Four of these genes are new and two of them confirm previous findings.
The new genes identified in this study provide further evidence for the hypothesis that dysregulation of molecules important in transmitting signals between brain neurons contribute to migraine. Two of the genes support the hypothesis of a possible role of blood vessels and thus disturbances in blood flow.
The researchers carried out what is known as a genome-wide association study (GWAS) to zoom in on genome variants that could increase susceptibility to migraine; they compared genomes of 4800 migraine patients with more than 7000 non-migraine individuals.
The International Headache Genetics Consortium consisting of leading migraine researches from Europe and Australia performed the project.

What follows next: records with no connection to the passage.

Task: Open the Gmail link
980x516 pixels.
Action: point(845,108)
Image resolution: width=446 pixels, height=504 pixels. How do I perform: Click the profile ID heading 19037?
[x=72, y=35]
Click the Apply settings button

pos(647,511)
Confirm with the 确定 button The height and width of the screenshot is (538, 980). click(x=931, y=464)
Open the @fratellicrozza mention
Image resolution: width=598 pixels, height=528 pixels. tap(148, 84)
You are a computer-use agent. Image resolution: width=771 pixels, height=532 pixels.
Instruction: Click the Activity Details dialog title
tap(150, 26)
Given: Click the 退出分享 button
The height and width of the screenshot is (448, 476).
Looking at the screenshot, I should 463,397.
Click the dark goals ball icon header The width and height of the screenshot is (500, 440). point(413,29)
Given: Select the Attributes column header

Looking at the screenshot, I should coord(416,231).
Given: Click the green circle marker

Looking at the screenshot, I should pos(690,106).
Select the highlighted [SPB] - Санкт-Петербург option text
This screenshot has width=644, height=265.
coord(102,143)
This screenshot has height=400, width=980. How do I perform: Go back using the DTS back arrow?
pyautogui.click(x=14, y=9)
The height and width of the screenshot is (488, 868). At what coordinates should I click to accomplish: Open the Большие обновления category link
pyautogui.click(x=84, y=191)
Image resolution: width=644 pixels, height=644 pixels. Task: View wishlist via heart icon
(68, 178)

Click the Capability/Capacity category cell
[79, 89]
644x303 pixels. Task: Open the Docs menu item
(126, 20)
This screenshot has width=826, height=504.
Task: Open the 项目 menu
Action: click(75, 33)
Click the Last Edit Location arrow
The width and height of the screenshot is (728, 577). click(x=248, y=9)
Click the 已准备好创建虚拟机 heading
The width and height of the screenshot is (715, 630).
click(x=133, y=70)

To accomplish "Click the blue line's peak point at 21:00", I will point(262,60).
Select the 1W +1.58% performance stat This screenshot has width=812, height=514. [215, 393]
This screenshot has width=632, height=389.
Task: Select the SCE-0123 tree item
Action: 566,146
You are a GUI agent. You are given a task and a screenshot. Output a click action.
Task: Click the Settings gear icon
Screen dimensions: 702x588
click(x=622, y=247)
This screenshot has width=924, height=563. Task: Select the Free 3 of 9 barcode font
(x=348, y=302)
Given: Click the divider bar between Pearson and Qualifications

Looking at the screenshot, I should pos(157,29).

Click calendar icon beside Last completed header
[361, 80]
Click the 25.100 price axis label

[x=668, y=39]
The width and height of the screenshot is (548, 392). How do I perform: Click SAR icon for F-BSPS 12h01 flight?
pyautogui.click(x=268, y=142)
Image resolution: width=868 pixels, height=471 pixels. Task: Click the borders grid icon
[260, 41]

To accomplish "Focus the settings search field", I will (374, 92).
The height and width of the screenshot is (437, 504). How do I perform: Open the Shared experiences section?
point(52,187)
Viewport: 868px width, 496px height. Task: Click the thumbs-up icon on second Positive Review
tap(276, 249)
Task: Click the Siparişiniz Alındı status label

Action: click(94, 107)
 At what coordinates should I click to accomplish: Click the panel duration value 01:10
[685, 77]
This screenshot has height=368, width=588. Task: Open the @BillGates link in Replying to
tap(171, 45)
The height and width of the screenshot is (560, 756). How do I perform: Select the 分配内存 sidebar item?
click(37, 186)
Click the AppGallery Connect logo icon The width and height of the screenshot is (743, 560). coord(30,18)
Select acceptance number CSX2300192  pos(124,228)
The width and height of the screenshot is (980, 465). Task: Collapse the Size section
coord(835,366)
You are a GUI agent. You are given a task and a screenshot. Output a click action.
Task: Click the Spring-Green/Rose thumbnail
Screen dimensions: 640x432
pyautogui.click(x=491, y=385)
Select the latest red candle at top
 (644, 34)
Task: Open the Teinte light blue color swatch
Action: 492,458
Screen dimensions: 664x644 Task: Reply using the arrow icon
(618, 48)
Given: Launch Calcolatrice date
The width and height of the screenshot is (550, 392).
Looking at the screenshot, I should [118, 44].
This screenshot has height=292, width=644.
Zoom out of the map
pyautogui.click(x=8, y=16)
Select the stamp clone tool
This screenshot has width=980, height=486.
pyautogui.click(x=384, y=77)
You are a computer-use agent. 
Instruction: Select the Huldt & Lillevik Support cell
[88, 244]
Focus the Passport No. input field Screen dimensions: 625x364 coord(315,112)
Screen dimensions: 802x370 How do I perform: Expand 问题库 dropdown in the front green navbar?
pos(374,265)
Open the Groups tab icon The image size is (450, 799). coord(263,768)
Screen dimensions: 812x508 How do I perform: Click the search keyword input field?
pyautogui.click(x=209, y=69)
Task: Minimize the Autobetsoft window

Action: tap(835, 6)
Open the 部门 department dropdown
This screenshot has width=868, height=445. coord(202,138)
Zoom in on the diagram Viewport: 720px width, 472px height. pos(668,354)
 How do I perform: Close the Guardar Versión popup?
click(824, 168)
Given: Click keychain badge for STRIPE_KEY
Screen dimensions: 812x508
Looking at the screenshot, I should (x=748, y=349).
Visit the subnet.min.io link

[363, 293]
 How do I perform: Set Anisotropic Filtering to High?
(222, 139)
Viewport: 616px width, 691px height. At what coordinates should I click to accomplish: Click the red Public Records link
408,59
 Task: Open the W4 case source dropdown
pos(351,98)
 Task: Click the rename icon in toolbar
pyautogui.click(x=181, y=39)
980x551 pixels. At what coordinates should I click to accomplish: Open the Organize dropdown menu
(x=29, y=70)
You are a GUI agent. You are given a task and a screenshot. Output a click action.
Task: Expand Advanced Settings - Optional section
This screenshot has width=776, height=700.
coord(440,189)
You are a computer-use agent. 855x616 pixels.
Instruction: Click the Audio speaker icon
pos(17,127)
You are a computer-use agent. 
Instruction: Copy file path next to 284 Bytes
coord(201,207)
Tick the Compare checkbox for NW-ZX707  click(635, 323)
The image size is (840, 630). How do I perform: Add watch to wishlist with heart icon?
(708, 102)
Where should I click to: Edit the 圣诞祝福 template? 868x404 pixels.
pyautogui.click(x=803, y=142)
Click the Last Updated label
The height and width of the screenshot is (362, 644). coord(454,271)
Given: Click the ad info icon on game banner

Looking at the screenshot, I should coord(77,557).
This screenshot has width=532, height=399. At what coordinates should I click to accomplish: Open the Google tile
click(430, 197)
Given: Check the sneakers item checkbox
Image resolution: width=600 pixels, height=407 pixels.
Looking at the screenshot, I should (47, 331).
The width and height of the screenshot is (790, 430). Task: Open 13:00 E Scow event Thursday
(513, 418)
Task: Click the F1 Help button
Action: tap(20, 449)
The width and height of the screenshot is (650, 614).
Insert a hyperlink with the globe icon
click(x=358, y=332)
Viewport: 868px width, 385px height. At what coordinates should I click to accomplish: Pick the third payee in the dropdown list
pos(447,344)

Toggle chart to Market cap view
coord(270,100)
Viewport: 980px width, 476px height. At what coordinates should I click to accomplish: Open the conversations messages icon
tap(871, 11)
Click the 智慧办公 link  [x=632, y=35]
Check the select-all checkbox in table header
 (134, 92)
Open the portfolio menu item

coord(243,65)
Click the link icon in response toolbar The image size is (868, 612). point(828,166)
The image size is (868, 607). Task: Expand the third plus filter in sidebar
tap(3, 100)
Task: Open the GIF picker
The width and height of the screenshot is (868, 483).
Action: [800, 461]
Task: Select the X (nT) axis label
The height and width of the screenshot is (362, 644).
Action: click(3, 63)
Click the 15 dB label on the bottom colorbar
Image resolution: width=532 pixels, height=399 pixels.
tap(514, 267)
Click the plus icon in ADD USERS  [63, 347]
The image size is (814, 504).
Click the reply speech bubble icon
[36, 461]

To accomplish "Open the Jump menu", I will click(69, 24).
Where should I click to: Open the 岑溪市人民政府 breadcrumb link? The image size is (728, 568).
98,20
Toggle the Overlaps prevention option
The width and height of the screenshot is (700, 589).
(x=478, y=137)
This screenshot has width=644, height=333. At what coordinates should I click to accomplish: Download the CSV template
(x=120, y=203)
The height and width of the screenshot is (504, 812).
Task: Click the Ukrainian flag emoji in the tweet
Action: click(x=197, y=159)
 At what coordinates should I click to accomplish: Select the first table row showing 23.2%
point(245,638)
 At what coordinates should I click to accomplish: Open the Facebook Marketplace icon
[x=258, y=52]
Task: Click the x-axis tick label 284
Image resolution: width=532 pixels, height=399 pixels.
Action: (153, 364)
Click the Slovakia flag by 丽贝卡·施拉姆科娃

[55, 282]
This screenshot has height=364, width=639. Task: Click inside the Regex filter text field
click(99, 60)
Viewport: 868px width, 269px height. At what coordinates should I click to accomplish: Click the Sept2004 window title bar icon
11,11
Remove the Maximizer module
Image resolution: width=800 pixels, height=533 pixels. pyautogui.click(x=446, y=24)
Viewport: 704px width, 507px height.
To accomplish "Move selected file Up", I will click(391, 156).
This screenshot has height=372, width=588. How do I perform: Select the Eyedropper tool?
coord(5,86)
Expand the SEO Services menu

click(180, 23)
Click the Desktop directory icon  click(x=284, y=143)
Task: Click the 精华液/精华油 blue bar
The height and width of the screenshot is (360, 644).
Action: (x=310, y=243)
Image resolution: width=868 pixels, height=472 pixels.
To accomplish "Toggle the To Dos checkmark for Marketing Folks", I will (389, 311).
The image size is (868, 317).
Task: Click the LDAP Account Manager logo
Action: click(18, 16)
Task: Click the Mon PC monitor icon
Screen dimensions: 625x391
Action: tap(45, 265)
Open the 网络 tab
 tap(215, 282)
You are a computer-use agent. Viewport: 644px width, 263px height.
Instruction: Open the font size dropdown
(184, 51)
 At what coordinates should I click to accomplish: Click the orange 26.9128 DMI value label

This was the third report on genes predisposing people to common forms of migraine, but the first one on the most common migraine subtype.
“The study establishes for the first time a specific gene that contributes to this common disease,” said Professor Aarno Palotie at FIMM and the Wellcome Trust Sanger Institute, the chair of the International Headache Genetics Consortium.
The carefully studied migraine patients collected from specialized headache clinics were provided a strong basis for the success of this study.
Migraine affects approximately one in six women and one in eight men, making it a leading cause of work absence and short-term incapacity: 25 million school or work days are lost for migraine each year.
A US report measures its economic costs as similar to those of diabetes and WHO lists it as one of the top twenty diseases with the causes of years lived with disability (YLDs). In up to one third of migraine patients, the headache phase may be preceded or accompanied by transient neurological disturbances, the so-called aura (i.e. migraine with aura), while the majority of patients suffer from migraine without aura.
“Studies of this kind are possible only through large-scale international collaboration - bringing together the wealth of data with the right expertise and resources. The identified genes open new doors to investigate how this type of migraine comes about,” said Dr. Arn van den Maagdenberg, one of the senior authors on the paper.